Наконец вдали, в облаке ужасного запаха увидели каменистый берег, урасы, крытые призрачными покрышками, люди рядом или тени людей. Звенят железные украшения или тени железных украшений. Все смотрят на подплывающую лодочку, приставляют призрачные ладошки к узким глазам, сорока-караконодо на ветках корявой ондуши застрекотала, весь нижний мир застлало низким плотным туманом, так много духов-невидимок выбросилось в воздух. Некоторые тени смотрели на прибывшего с завистью. Кто-то произнес: «Совсем один едет. Нас на Алазее было много, а когда умерли, всех свалили в одну лодочку».
Глядя на бедность теней, стражница сказала: «Вот встречают нас, Кутличан. Сам Остроголовый, дух нижнего мира, смотрит на нас из тьмы. Ты его видеть не можешь, но у него фигура как у человека, с двумя руками и ногами, только голова острая, длинная и во рту один зуб. А глаза маленькие, круглые, как шилом проткнутые, в любой темноте видят. Что хочешь у него просить?»
«Братьев Ичены».
«Почему братьев?»
«У них тунгусы увели сестру, отца убили, их самих убили».
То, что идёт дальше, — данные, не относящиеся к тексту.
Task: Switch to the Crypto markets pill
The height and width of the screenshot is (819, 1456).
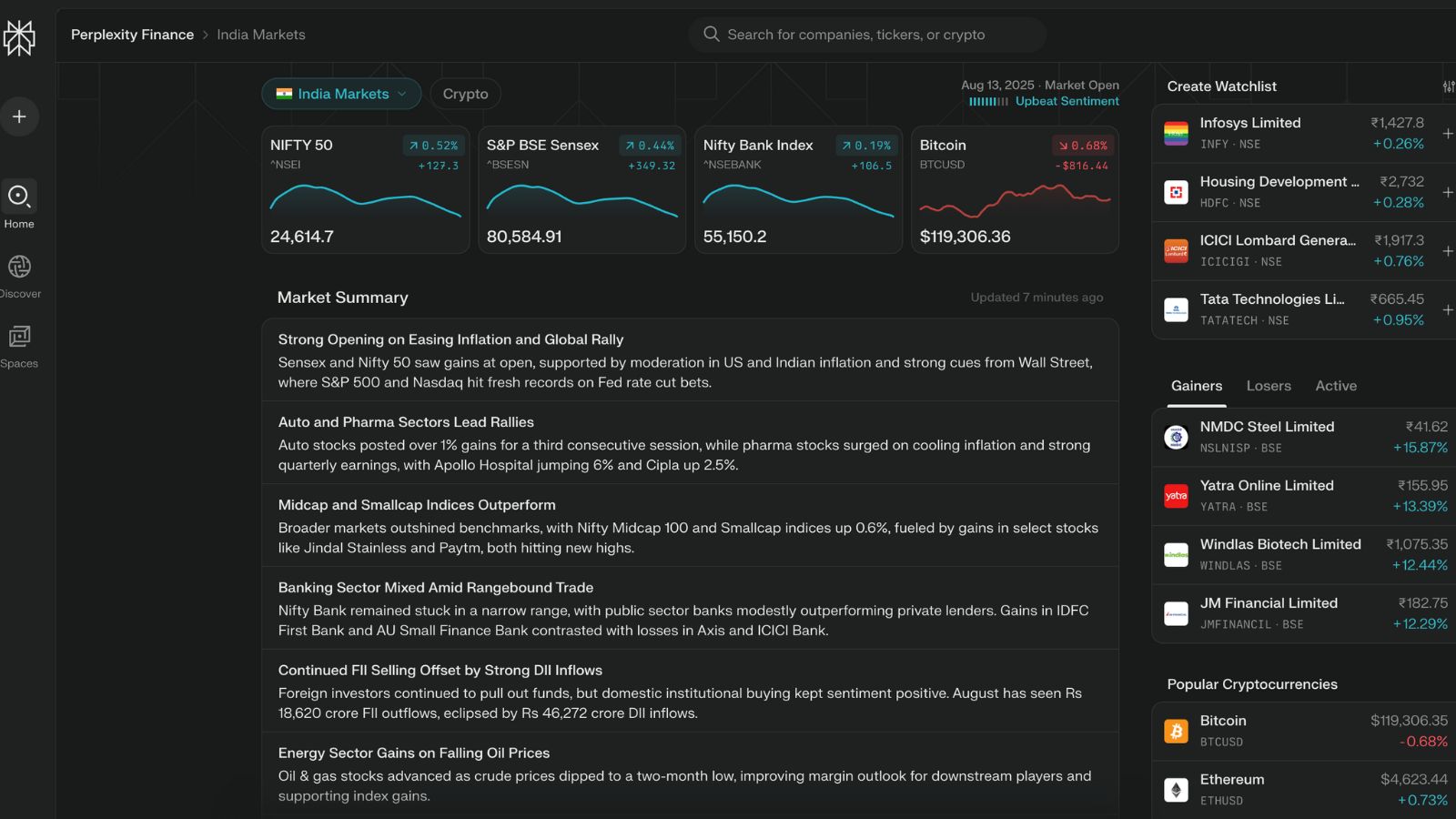Action: (x=465, y=94)
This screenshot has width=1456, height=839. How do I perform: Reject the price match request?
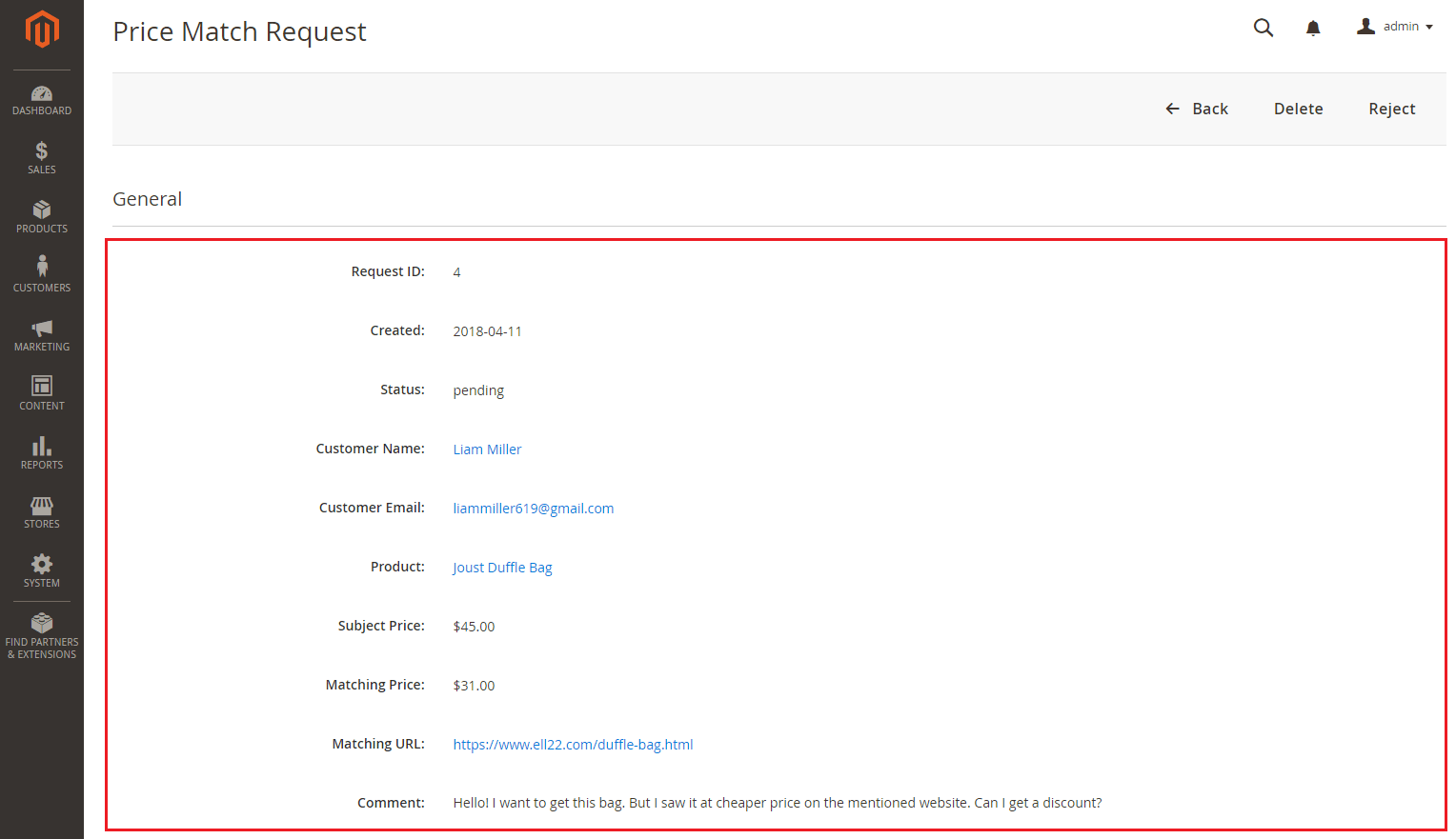coord(1391,109)
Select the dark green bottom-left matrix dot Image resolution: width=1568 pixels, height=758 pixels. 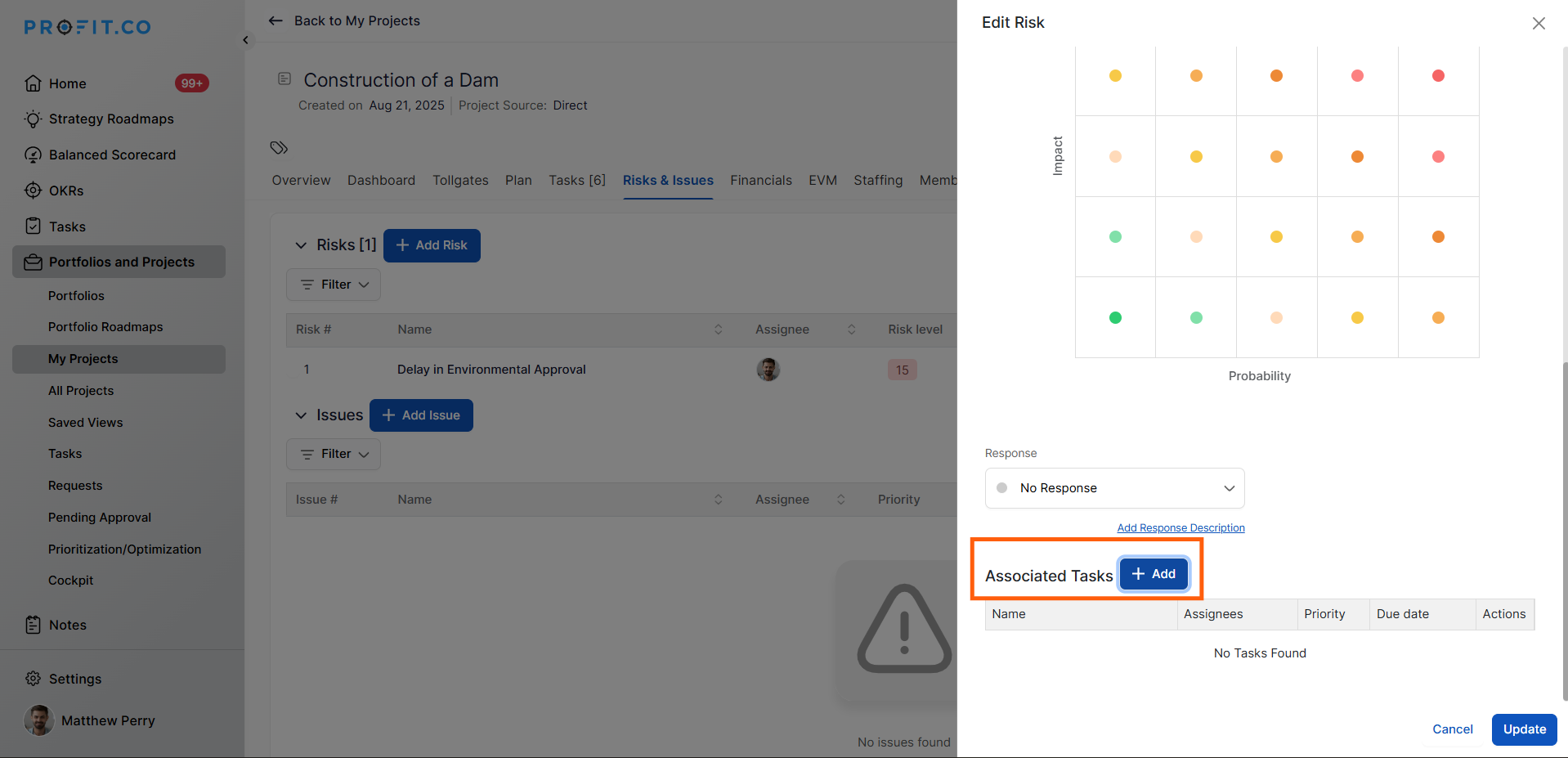[x=1115, y=318]
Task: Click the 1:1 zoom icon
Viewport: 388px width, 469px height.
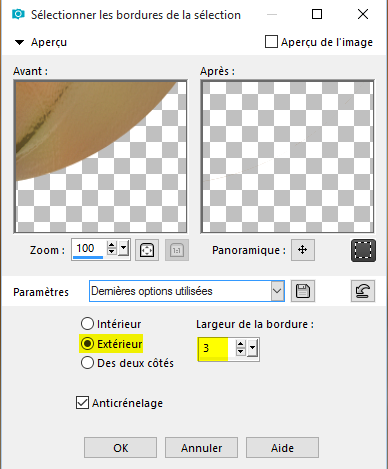Action: tap(177, 250)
«Это ваши человечьи споры. Это споры среднего мира».
«Хочу взять братьев. Они тунгусов видели в лицо».
«Пусть тебе здесь расскажут».
«Без братьев убью не тех. Упомянутые тунгусы мне сухожилия надрезали».
Ступил на берег. Смотрел на колеблющиеся тени. Дивился, какие угрюмые, некоторые, наверное, еще не привыкли. «Куда надо пойти, чтобы спастись? – спросил кто-то из призрачной и колеблющейся толпы. – Куда надо пойти, чтобы стать человеком?»
Кутличан не знал, а старуха-стражница тоже промолчала.
«Ты, наверное, алай, – сказал кто-то из толпы. – Вижу, что ты чистый алай. А я был пастухом у одного чюхчи, теперь здесь пасу. За один день мог дойти от Алазеи до Чухочьей. А здесь видел тунгуса».
«Где видел?»
«Тут невдалеке ходит».
Про себя Кутличан просил: «Пусть тунгус невдалеке ходит. Солнце-мать, твоим теплом нас согрей, питание твоим теплом нам дай! – Боялся нижнего мира. Все колеблются, все призрачные. – Откуда бы ни было приходящее зло, в сторону направь».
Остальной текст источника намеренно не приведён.